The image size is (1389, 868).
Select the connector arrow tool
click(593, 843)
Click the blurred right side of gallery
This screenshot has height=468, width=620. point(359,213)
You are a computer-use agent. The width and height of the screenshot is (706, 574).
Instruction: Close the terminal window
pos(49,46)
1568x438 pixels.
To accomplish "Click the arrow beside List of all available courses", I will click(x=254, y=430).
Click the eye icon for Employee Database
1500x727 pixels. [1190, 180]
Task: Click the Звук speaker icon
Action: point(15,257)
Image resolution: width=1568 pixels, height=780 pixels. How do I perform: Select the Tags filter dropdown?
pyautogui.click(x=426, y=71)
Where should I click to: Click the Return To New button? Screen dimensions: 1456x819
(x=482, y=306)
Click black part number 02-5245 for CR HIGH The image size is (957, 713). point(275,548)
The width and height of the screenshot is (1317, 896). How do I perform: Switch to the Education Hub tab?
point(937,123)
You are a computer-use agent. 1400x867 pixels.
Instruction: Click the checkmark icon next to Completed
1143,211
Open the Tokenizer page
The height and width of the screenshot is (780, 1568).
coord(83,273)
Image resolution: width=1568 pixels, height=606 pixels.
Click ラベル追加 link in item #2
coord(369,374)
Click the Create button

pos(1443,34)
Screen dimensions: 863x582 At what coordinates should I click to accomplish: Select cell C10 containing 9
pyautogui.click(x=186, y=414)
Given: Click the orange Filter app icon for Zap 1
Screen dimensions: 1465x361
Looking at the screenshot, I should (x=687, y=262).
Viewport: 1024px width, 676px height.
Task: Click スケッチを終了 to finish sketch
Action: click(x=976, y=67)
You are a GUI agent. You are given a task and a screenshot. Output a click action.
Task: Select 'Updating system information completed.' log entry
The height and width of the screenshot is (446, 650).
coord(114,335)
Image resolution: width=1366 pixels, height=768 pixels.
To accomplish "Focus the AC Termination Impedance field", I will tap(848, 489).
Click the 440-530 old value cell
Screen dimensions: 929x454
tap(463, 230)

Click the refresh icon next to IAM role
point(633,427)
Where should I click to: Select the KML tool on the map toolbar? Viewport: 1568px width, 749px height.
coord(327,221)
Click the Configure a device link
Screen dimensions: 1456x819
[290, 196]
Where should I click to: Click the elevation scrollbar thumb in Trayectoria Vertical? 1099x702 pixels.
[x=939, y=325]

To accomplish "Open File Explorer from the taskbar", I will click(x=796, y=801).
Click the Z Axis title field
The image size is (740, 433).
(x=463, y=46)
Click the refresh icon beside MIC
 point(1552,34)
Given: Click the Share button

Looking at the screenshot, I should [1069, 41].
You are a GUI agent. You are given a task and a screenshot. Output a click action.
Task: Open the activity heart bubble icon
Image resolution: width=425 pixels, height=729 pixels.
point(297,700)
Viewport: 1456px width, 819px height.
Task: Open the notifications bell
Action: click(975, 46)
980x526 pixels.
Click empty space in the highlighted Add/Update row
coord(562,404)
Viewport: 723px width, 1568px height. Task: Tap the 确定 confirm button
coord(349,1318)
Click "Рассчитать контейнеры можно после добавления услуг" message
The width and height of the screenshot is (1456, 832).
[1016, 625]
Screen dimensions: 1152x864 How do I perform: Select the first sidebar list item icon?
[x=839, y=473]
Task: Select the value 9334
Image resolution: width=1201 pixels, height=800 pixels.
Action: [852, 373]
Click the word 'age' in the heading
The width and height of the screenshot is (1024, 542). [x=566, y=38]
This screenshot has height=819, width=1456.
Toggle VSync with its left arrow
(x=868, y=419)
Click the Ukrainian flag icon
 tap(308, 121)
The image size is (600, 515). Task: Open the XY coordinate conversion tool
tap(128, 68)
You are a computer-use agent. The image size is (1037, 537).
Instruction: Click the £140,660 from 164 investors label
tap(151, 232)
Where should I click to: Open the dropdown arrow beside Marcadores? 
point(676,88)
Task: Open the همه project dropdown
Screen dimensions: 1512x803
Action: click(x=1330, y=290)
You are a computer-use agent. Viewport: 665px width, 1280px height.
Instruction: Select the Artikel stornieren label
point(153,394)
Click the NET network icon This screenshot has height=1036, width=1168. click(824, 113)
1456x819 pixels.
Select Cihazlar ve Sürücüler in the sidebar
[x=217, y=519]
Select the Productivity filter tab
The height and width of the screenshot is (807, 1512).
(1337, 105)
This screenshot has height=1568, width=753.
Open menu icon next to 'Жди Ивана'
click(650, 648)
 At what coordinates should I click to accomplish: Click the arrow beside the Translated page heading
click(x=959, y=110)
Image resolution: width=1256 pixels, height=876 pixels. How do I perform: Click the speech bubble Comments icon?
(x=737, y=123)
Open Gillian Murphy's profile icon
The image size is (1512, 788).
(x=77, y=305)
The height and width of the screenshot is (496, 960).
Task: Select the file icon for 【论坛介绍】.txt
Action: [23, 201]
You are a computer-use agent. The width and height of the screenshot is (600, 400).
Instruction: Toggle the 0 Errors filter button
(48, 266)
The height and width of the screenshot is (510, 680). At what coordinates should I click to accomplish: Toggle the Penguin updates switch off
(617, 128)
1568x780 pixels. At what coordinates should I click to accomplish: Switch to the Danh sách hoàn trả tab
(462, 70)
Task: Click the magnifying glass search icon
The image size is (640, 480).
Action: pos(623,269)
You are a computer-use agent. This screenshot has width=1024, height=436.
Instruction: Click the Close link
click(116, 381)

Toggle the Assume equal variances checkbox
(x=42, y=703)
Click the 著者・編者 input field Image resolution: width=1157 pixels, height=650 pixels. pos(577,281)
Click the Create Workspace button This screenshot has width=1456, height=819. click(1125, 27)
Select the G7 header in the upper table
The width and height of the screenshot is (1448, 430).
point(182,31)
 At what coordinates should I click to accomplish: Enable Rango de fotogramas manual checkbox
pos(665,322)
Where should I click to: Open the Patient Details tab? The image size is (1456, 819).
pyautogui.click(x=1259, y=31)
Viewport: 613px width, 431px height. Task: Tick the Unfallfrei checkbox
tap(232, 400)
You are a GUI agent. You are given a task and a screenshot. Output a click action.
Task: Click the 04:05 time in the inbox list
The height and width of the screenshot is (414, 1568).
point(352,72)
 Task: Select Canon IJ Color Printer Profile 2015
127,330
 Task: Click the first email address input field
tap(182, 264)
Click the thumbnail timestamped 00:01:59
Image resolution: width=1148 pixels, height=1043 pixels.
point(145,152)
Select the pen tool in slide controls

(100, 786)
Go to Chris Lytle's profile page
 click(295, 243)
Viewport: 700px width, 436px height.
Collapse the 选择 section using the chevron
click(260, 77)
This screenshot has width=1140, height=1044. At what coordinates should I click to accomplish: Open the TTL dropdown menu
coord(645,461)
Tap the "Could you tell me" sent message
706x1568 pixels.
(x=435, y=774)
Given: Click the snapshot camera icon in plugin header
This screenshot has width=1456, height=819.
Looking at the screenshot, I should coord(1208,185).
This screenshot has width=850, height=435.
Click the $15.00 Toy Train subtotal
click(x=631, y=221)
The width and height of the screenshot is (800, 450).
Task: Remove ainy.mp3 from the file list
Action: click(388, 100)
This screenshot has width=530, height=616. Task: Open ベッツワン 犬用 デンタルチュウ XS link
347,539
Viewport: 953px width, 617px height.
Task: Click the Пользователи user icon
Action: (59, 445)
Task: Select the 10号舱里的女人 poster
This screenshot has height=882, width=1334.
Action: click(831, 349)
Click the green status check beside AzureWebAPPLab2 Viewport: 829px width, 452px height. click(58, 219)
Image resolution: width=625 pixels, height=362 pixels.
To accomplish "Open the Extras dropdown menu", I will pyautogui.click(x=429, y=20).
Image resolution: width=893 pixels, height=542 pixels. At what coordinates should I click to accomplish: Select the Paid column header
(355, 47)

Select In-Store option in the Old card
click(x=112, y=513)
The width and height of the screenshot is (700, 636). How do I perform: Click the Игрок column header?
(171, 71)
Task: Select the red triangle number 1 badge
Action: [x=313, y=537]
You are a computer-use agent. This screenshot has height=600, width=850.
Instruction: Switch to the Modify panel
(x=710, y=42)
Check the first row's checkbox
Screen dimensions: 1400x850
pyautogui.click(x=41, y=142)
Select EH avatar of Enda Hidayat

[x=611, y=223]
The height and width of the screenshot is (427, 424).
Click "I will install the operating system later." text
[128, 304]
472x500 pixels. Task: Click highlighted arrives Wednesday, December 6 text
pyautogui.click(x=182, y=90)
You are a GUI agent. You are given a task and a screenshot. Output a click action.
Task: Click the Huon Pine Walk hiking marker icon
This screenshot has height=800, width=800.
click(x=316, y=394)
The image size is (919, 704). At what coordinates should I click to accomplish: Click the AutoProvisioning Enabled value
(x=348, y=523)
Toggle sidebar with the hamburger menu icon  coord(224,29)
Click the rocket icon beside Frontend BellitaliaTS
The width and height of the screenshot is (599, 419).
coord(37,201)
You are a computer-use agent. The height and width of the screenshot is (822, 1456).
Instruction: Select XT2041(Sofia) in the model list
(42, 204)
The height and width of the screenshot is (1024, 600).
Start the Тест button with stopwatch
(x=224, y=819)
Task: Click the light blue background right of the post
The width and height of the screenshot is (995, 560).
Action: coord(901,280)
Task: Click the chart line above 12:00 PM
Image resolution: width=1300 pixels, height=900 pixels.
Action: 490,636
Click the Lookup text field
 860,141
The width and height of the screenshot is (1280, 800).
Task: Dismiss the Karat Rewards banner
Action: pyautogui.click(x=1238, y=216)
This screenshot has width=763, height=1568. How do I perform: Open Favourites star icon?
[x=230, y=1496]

+===+

(WHAT IS ASKED) Output the stretch of the material from the line containing "Task: Open the همه project dropdown" through the line containing "[x=217, y=519]", both ends included, as a Markdown table with the columns Row and Line. Number each row in Row, and leave out any blank lines.

(EXPECTED OUTPUT)
| Row | Line |
|---|---|
| 1 | Task: Open the همه project dropdown |
| 2 | Screen dimensions: 1512x803 |
| 3 | Action: click(x=1330, y=290) |
| 4 | You are a computer-use agent. Viewport: 665px width, 1280px height. |
| 5 | Instruction: Select the Artikel stornieren label |
| 6 | point(153,394) |
| 7 | Click the NET network icon This screenshot has height=1036, width=1168. click(824, 113) |
| 8 | 1456x819 pixels. |
| 9 | Select Cihazlar ve Sürücüler in the sidebar |
| 10 | [x=217, y=519] |